Schloming and other members of SPOA worked to block the extension of the state moratorium and are continuing to urge President Trump to end the federal moratorium.

“You gotta get people going. They’re in the situation right now where it’s like ‘Gee, I’m living rent free. Why would I do anything to change this situation?’” said Schloming. “The eviction moratorium has to end so that there is a credible threat that they will be evicted.”

Schloming says tenants need to be motivated to negotiate with their landlords. These negotiations, he says, happen every time a new rent cycle begins.

“We’re not expecting landlords to do anything differently,” he said. “We’re saying to end the eviction moratorium so that the tenants are motivated to the landlords.”

Matthews says these negotiations often don’t happen due to fraught tenant-landlord relationships. 

“We also have had many people call our hotline who have been threatened, harassed and intimidated by their landlord,” she said. City Life/Vida Urbana has two 24-hour phone hotlines, one in English and one in Spanish, that residents can call if they’re facing an eviction-related emergency. 

Matthews believes funding for rental assistance needs to be paired with regulations on landlord behavior. 

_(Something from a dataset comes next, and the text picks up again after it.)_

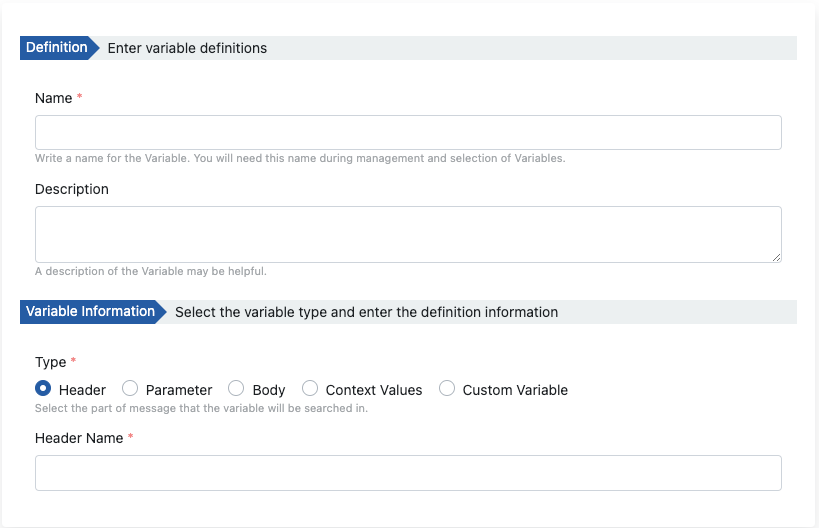Click the hint text under Description box
Image resolution: width=819 pixels, height=528 pixels.
coord(150,271)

“If you bail people out without also regulating the behavior of landlords, especially big corporate landlords, the money just trickles up the housing food chain and those corporate landlords just continue to raise rent and evict people when they want to flip a property,” Matthews said. “There needs to be a combination of enough monetary aid distributed effectively with regulations on corporate actors who are, honestly, acting in their own self interests.”

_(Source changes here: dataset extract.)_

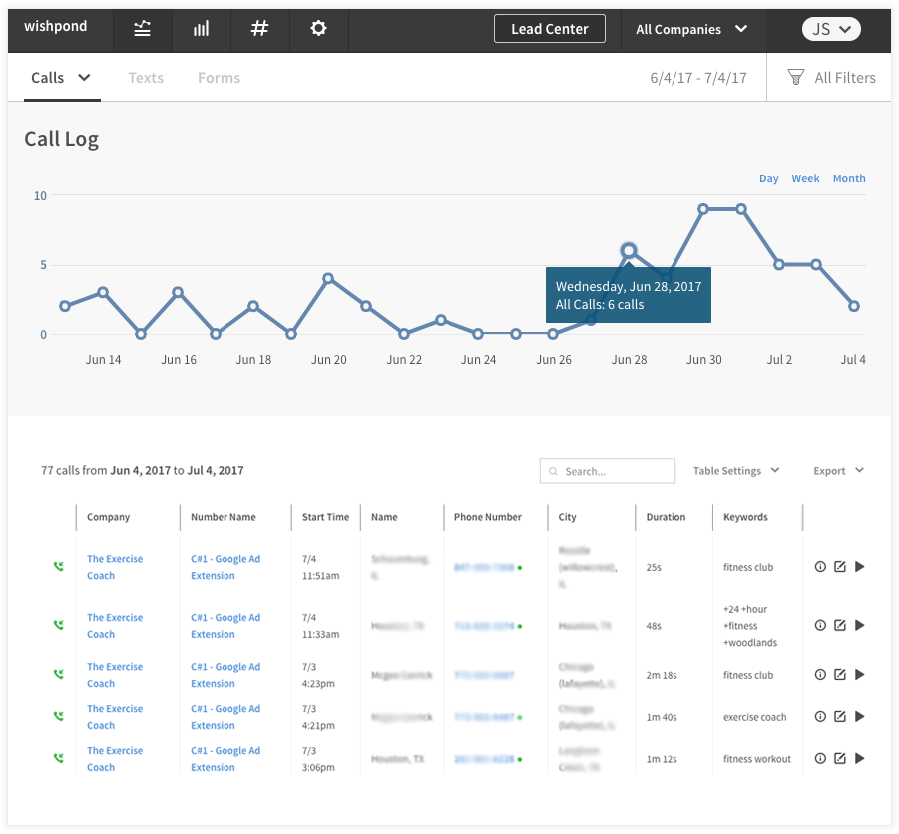Open info icon for the 48s call
899x834 pixels.
coord(820,625)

Matthews said programs like Rent Assistance for Families in Transition, or RAFT, have been insufficient as well. 

“People who have been waiting since the spring haven’t gotten a penny and probably won’t get a penny,” she said of RAFT. “There are language barriers and technology barriers to accessing that funding. And there’s just not enough funding in that pot in the first place. It’s not a silver bullet.”

Schloming rents to middle-class individuals and families, and while he hasn’t struggled to collect rent during the pandemic, he has a few vacant properties and expects that he will have to lower the rent of many of his listings next year. Schloming believes that federal and local eviction moratoriums are unsustainable for small landlords. 

Housing advocates and community members are already taking to the streets to protest the expiration of the moratorium and to demand more support from the Massachusetts government. The federal moratorium, set by the CDC, is in place until the end of 2020, but does not offer the same protections proposed by the COVID-19 Housing Stability Act and leaves many low income homeowners and renters at risk of displacement.